*Task to complete:*
Filter the listing for lines containing "bottom".
** Extracted records follows **
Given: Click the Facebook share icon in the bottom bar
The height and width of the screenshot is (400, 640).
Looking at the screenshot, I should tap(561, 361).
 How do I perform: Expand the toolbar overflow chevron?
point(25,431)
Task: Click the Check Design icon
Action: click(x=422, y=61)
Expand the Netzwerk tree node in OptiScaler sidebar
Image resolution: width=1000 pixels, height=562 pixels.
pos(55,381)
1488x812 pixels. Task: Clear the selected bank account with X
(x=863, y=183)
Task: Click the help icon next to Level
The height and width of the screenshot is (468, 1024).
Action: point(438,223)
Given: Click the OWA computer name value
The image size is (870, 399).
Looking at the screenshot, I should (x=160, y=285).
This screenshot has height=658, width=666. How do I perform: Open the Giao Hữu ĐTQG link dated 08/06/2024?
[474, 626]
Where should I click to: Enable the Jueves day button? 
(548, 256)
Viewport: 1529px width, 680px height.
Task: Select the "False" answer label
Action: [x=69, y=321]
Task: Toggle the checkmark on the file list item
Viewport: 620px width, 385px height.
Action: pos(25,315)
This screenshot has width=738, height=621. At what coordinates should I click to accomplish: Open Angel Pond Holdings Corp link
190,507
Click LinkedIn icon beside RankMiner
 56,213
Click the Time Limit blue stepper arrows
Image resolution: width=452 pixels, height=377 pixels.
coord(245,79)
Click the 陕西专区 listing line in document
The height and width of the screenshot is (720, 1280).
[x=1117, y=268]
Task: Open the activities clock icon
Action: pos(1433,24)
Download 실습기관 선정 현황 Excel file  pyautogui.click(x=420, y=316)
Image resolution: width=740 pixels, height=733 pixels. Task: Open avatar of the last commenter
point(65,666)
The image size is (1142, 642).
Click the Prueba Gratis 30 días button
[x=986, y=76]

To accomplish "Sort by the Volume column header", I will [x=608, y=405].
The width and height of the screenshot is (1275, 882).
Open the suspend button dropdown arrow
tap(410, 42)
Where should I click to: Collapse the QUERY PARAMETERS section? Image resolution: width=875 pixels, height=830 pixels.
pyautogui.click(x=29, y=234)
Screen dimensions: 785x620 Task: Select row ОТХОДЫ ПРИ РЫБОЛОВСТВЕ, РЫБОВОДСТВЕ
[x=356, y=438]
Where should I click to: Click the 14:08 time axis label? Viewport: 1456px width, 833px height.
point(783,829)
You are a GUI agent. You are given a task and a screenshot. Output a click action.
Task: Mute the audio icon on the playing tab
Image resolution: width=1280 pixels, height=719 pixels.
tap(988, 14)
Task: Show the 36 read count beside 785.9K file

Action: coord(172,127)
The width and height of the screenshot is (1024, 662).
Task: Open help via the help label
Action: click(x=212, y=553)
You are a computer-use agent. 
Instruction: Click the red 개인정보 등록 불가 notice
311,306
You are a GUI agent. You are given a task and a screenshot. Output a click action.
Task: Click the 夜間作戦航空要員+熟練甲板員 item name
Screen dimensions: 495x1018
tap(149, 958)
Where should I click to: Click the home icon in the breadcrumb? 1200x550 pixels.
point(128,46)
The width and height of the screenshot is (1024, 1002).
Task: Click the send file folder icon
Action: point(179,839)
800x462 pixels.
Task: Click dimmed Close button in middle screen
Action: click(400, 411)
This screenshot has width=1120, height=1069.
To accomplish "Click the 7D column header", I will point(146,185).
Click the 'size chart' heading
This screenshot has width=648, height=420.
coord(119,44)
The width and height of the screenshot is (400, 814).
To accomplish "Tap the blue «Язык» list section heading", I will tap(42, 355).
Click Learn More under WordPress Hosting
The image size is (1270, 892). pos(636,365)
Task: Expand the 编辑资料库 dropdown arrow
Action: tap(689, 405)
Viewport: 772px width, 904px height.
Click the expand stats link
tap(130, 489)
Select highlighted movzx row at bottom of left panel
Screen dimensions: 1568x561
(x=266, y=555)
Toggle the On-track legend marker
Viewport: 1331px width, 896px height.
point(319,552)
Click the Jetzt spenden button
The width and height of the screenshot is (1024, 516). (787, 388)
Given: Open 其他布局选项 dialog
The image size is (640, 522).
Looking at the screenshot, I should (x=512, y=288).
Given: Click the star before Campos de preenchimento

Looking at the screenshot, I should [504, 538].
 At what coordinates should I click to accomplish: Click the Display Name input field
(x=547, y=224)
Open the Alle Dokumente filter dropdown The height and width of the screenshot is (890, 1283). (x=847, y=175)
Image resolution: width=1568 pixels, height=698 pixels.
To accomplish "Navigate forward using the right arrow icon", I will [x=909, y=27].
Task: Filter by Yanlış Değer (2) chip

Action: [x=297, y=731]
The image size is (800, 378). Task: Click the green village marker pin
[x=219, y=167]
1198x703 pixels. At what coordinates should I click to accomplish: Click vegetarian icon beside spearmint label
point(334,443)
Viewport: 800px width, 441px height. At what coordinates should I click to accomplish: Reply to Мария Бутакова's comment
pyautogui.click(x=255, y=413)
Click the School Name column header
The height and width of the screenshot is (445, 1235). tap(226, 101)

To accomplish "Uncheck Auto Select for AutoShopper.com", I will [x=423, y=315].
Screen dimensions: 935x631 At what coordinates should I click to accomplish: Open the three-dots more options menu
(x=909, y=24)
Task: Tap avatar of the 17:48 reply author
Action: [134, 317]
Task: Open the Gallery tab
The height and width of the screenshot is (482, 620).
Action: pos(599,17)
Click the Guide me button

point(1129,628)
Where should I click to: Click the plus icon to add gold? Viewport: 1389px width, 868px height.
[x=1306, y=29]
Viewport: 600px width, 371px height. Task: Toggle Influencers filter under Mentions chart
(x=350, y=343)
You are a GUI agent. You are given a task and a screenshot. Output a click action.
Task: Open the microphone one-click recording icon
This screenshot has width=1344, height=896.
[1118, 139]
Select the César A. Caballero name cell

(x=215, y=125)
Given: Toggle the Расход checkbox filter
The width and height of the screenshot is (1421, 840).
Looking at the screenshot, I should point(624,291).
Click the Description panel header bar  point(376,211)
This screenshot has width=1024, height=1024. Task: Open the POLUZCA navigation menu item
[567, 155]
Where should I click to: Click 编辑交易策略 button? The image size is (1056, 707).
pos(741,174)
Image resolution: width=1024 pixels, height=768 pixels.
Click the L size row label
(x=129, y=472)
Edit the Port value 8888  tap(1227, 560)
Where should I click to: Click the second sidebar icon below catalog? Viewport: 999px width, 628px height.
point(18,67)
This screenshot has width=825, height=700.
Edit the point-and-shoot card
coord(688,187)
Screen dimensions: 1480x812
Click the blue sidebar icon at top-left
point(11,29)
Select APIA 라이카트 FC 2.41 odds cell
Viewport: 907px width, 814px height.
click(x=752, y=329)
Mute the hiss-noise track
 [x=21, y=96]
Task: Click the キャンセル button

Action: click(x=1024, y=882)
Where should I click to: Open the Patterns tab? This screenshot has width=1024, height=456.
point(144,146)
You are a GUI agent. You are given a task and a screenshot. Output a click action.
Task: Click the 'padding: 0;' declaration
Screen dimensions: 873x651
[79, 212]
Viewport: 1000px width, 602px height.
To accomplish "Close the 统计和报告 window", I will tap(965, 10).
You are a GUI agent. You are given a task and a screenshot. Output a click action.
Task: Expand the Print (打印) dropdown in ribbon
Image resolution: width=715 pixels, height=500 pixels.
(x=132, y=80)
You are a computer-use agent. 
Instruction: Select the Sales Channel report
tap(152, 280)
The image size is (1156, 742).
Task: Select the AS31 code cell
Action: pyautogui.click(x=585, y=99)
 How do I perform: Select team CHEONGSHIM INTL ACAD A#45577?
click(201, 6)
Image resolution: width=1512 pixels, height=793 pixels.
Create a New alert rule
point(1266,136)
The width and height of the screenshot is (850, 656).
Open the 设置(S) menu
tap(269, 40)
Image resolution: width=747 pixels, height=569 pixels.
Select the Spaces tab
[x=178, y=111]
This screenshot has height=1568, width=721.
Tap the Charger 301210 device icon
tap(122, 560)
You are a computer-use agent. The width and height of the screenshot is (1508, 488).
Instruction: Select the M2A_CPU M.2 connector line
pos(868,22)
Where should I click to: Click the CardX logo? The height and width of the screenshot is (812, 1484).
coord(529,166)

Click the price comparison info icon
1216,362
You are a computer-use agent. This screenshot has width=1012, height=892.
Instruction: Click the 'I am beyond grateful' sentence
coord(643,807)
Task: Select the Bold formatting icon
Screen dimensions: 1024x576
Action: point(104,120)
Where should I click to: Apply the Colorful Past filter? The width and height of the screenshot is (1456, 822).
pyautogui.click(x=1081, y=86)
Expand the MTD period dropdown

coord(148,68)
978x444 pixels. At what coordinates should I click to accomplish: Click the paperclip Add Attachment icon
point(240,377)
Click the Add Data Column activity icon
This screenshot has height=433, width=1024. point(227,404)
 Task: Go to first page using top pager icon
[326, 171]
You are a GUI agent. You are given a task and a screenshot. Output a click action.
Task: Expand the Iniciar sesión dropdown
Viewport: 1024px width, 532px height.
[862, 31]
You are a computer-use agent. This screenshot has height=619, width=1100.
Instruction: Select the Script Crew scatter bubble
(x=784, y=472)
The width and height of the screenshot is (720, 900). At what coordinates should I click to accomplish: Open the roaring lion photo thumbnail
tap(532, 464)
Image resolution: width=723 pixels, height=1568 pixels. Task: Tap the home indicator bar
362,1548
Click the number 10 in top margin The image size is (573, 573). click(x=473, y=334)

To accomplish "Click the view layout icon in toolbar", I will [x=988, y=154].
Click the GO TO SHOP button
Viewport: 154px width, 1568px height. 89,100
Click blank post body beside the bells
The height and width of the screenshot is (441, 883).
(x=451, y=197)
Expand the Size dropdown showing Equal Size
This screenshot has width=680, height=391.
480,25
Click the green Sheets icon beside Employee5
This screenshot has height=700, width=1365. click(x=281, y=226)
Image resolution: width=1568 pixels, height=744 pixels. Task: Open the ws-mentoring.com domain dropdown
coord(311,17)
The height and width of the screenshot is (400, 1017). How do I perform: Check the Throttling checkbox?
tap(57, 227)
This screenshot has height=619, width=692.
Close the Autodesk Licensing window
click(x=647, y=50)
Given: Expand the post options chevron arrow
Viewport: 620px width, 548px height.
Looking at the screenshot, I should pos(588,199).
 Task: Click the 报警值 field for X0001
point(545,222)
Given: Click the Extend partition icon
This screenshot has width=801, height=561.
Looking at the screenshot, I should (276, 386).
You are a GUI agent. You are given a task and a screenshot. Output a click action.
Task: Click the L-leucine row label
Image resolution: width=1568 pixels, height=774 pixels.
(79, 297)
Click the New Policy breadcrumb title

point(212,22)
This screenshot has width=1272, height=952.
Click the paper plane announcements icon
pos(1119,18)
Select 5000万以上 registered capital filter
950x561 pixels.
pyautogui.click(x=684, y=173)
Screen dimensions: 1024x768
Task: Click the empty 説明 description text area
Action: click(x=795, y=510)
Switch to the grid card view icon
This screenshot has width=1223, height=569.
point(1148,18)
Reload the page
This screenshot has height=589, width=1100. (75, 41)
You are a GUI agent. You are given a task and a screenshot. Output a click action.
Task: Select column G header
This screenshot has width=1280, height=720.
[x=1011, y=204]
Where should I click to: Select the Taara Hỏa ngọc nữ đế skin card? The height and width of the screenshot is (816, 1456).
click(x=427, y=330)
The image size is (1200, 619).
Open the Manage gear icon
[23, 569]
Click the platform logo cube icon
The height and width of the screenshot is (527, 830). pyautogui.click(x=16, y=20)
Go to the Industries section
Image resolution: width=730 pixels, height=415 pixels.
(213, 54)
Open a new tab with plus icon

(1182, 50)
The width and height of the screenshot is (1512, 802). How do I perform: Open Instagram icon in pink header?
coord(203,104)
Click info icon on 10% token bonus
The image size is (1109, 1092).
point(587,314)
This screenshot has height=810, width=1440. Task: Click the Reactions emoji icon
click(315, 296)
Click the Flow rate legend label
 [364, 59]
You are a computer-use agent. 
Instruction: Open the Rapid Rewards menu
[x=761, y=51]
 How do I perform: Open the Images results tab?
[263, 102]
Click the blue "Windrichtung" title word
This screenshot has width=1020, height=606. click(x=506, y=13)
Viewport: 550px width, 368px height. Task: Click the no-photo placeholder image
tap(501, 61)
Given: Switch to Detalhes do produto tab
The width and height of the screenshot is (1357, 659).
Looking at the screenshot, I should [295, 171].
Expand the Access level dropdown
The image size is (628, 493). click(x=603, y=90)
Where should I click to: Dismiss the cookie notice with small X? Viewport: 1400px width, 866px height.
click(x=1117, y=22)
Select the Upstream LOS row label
** End of Extracted records **
*Task result:*
Given: Click the Facebook share icon in the bottom bar
Select highlighted movzx row at bottom of left panel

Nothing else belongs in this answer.